Below is a correlation table that shows just how closely these areas of the market — as represented by Market Vectors-Coal ETF (KOL[1]), Market Vectors Steel Index Fund (SLX[2]), PowerShares DB Base Metals Fund (DBB[3]), and iShares FTSE China 25 Index Fund (FXI[4]) — have tracked the 10-year Treasury yield during the past three years. Keep in mind, correlation runs on a scale from -1 (perfectly inverse) to 1 (perfectly correlated), so all four of these numbers show just how tight the relationship has been:


In contrast, the correlations of these same ETFs with the 10-year yield have been mostly negative since May 2. The result can be seen in the table below:


Which Market Is Right?

At first, this shift seems to make sense given recent economic developments. Even as renewed fears of a “hard landing”[7] in China have regained steam, the outlook for the United States continues to improve. This was highlighted by Tuesday’s economic reports, which featured housing and consumer confidence that came in above expectations.

In reality, however, the key factor in the divergence is likely the prospect of Fed “tampering,” which has distorted the bond market’s usefulness as a gauge of economic expectations in recent days.
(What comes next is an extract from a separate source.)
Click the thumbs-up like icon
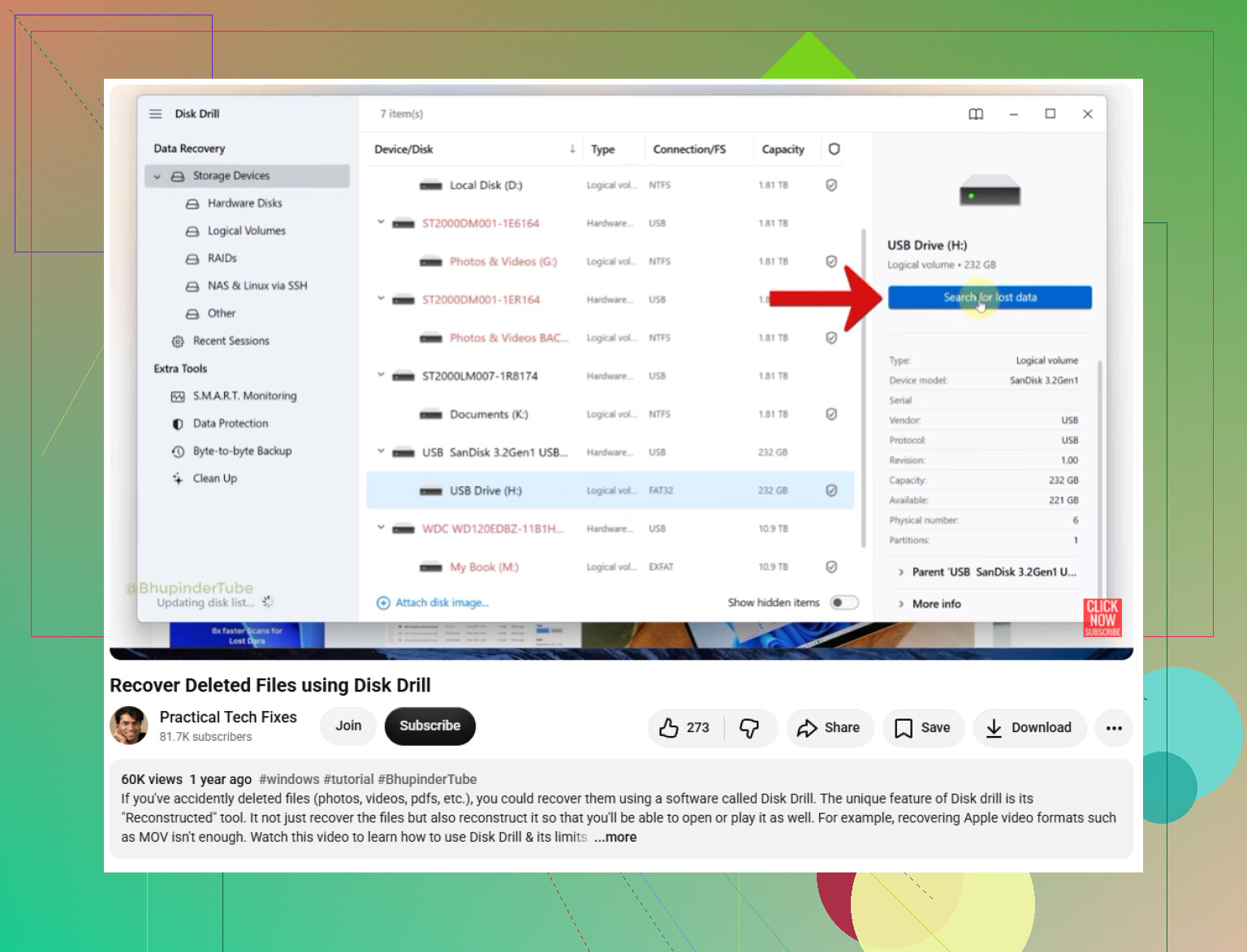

As a result, securities such as DBB and FXI might be painting a more accurate picture of current conditions.

The bond market can continue to move independently from investments related to global growth for a few more days, or perhaps even weeks, but the correlation has been so strong in recent years that it’s reasonable to expect a reversion to their longer-term pattern. This could take the form of either lower Treasury yields or a recovery in the China-sensitive sectors.

For now, the most likely outcome is that bonds will settle down — and begin to reflect the global economic picture more accurately — once investors become used to the Fed’s new approach. On the other hand, if China and industrial commodity-related areas do indeed begin to rebound in June while the 10-year yields holds near 2%, that would represent an important confirmation that the jump in Treasury yields is in fact a sustainable development.

Keep a close eye on this relationship in the coming weeks to gain a sense of what’s next for bonds.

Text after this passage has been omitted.